§ Recorded information:
- Opening Delimiter -

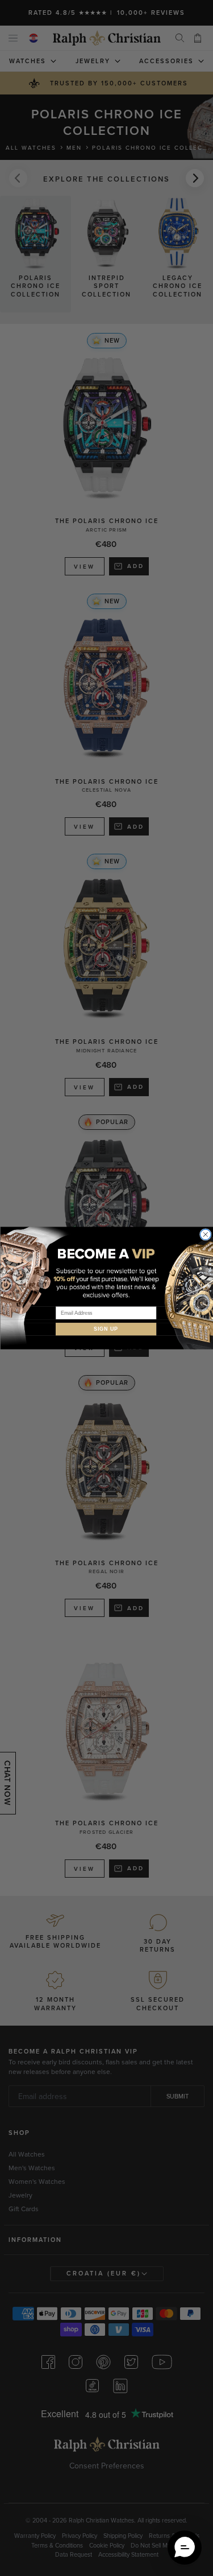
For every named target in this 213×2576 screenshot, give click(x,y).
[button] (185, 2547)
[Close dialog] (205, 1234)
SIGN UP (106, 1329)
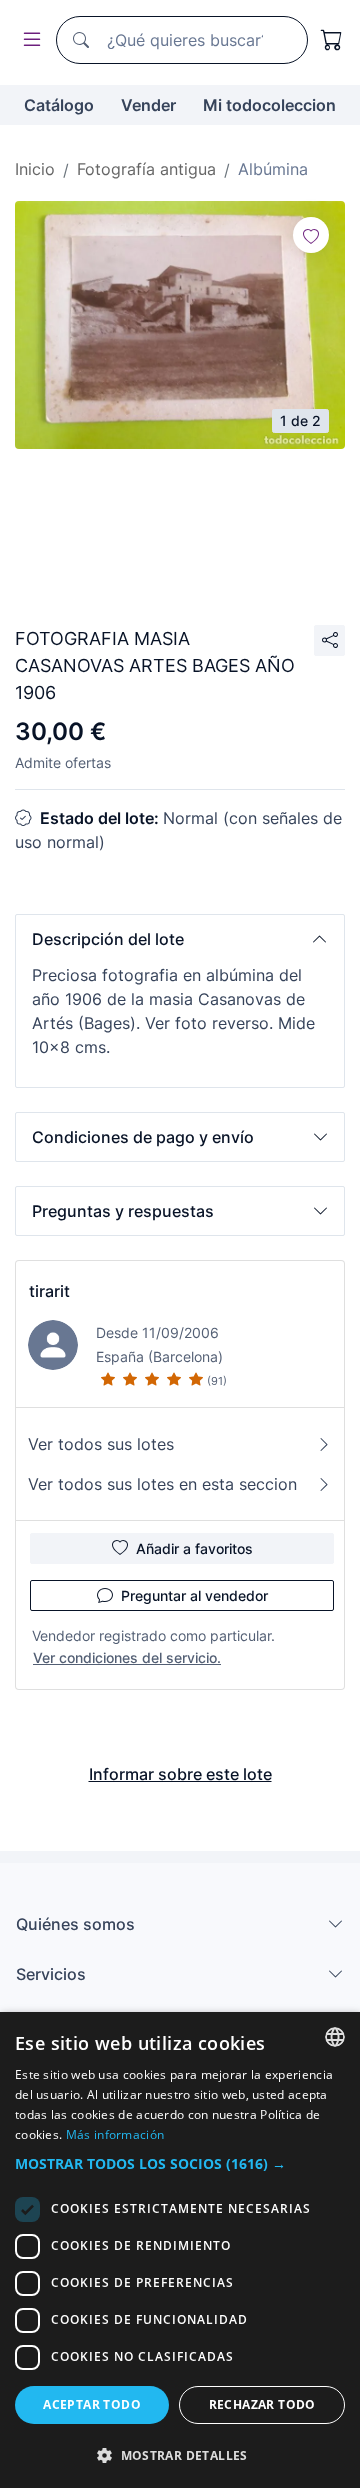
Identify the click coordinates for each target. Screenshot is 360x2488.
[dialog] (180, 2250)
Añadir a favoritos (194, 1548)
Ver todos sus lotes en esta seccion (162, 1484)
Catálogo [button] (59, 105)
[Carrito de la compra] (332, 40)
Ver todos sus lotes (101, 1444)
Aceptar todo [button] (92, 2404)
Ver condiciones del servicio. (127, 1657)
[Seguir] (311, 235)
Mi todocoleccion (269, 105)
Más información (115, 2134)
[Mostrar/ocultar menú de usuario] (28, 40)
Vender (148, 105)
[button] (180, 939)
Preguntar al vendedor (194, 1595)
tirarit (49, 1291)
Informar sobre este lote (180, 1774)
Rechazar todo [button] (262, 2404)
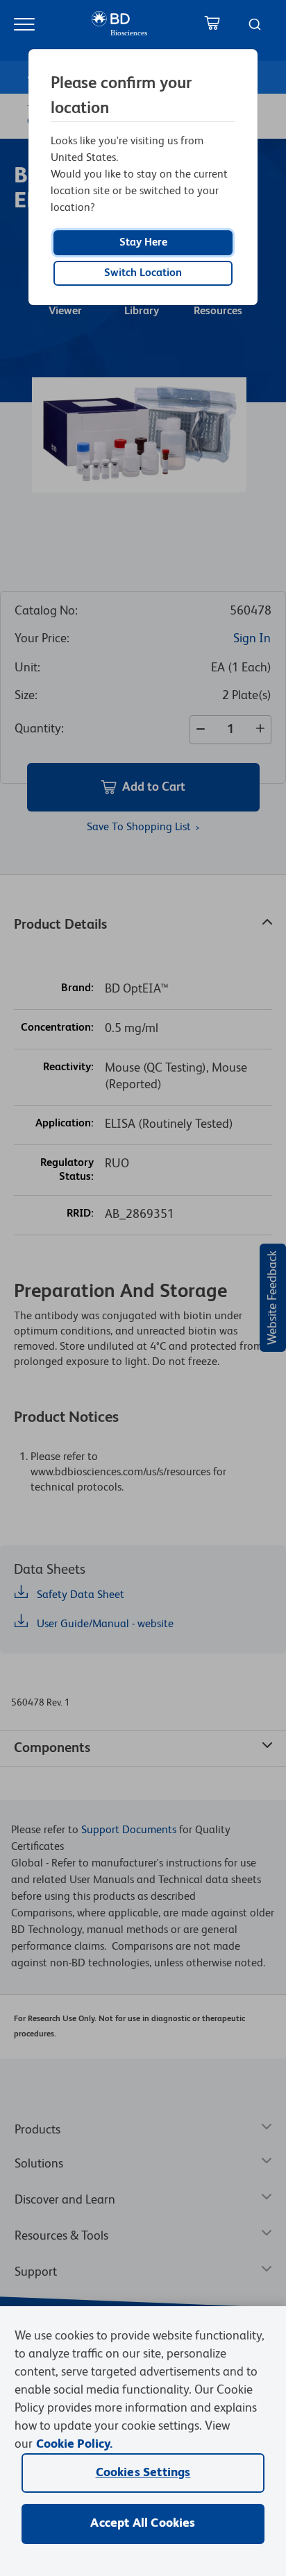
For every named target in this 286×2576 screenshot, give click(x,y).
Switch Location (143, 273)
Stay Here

- Closing Delimiter -

§ Instructions to follow: In the copy, no pictures should appear; the records themselves must be repeated exactly.

§ Result below:
For every named target in this 213×2576 screenshot, give click(x,y).
[button] (185, 2547)
[Close dialog] (205, 1234)
SIGN UP (106, 1329)
Identify the click coordinates for each target. Screenshot is 360x2488.
[dialog] (180, 2250)
Añadir a favoritos (194, 1548)
Ver todos sus lotes en esta seccion (162, 1484)
Catálogo [button] (59, 105)
[Carrito de la compra] (332, 40)
Ver todos sus lotes (101, 1444)
Aceptar todo [button] (92, 2404)
Ver condiciones del servicio. (127, 1657)
[Seguir] (311, 235)
Mi todocoleccion (269, 105)
Más información (115, 2134)
[Mostrar/ocultar menú de usuario] (28, 40)
Vender (148, 105)
[button] (180, 939)
Preguntar al vendedor (194, 1595)
tirarit (49, 1291)
Informar sobre este lote (180, 1774)
Rechazar todo [button] (262, 2404)
For every named target in this 286×2576 screenshot, give click(x,y).
Switch Location (143, 273)
Stay Here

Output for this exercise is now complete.